Start of Exercise material

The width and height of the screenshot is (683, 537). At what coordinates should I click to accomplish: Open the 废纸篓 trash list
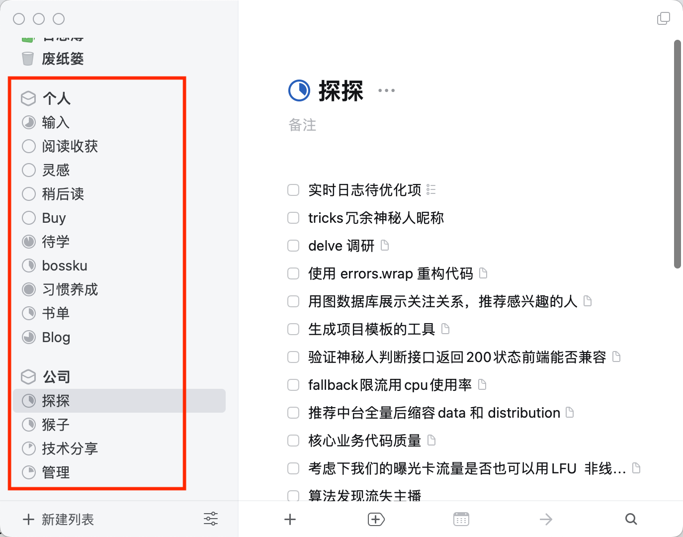tap(63, 59)
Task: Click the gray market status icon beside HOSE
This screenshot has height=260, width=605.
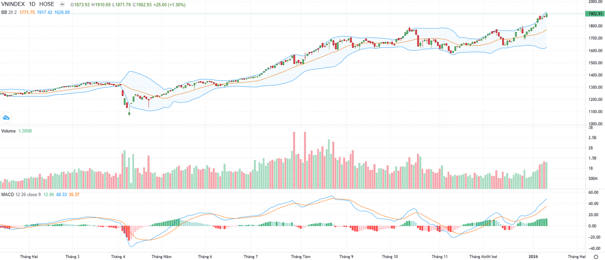Action: (x=62, y=5)
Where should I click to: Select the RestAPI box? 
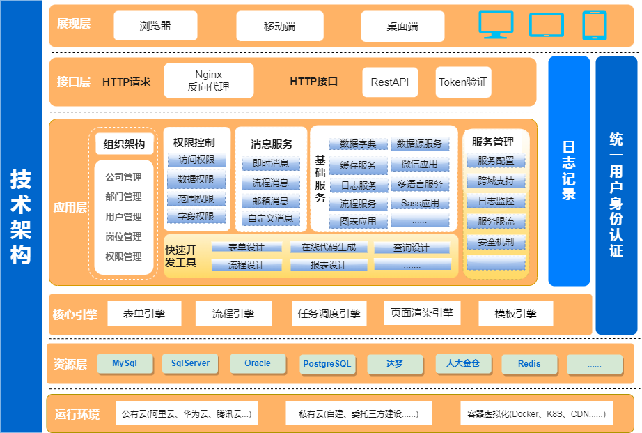[x=389, y=82]
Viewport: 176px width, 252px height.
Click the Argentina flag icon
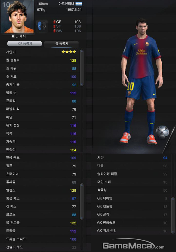pyautogui.click(x=79, y=4)
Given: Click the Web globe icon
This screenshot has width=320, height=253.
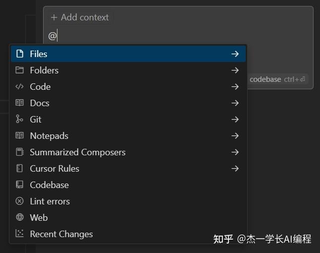Looking at the screenshot, I should (20, 218).
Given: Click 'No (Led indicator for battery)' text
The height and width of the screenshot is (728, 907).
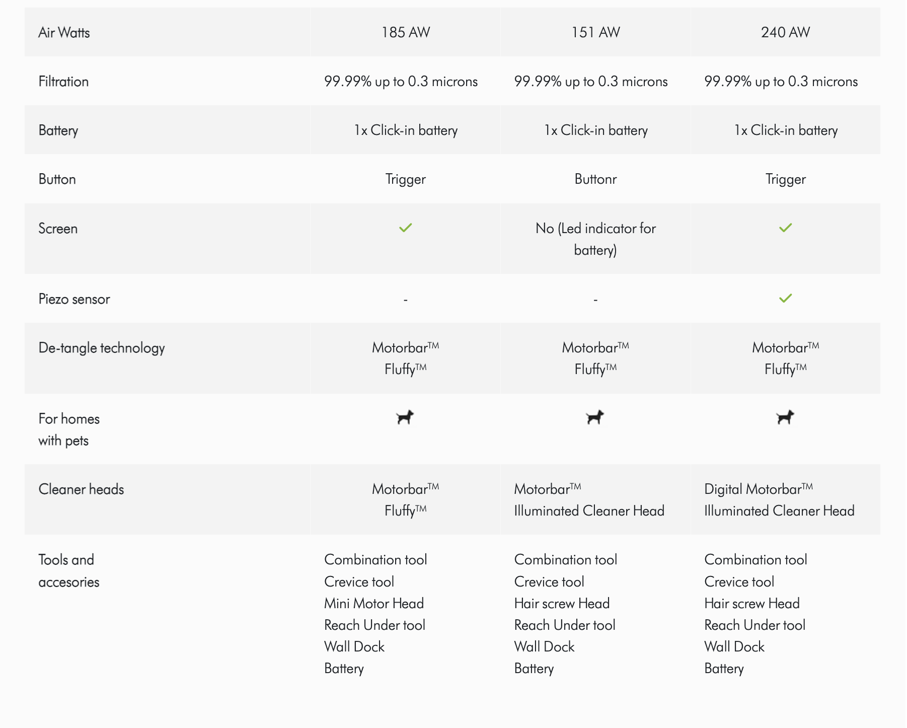Looking at the screenshot, I should pos(595,239).
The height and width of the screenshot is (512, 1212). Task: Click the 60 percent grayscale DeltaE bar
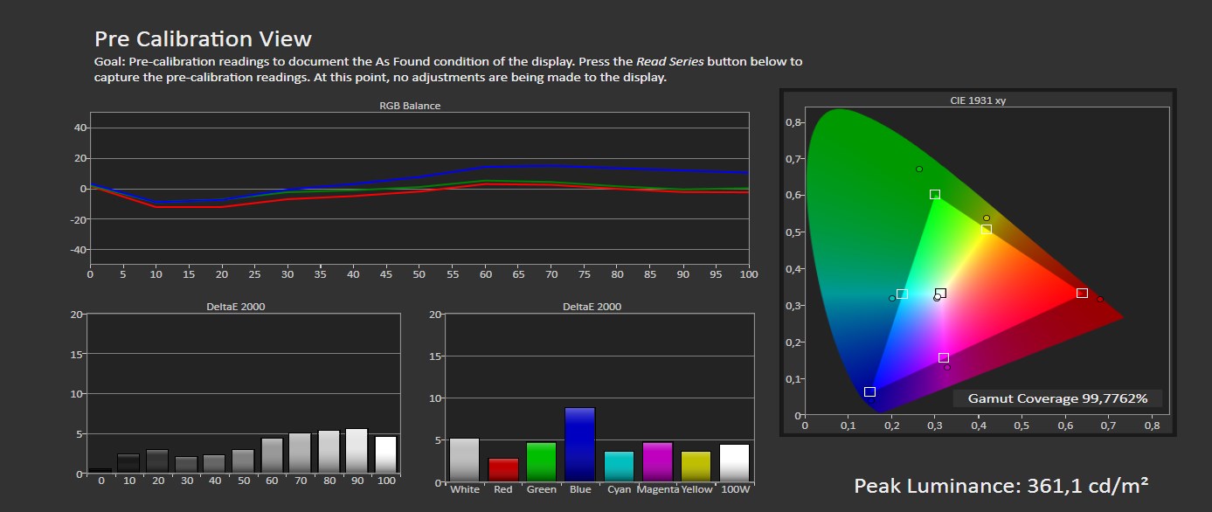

End of Exercise material

Check each line of the records for the string "Task" and copy those that have it.

Task: Click the gray market status icon beside HOSE
The height and width of the screenshot is (512, 1212). Task: Click the 60 percent grayscale DeltaE bar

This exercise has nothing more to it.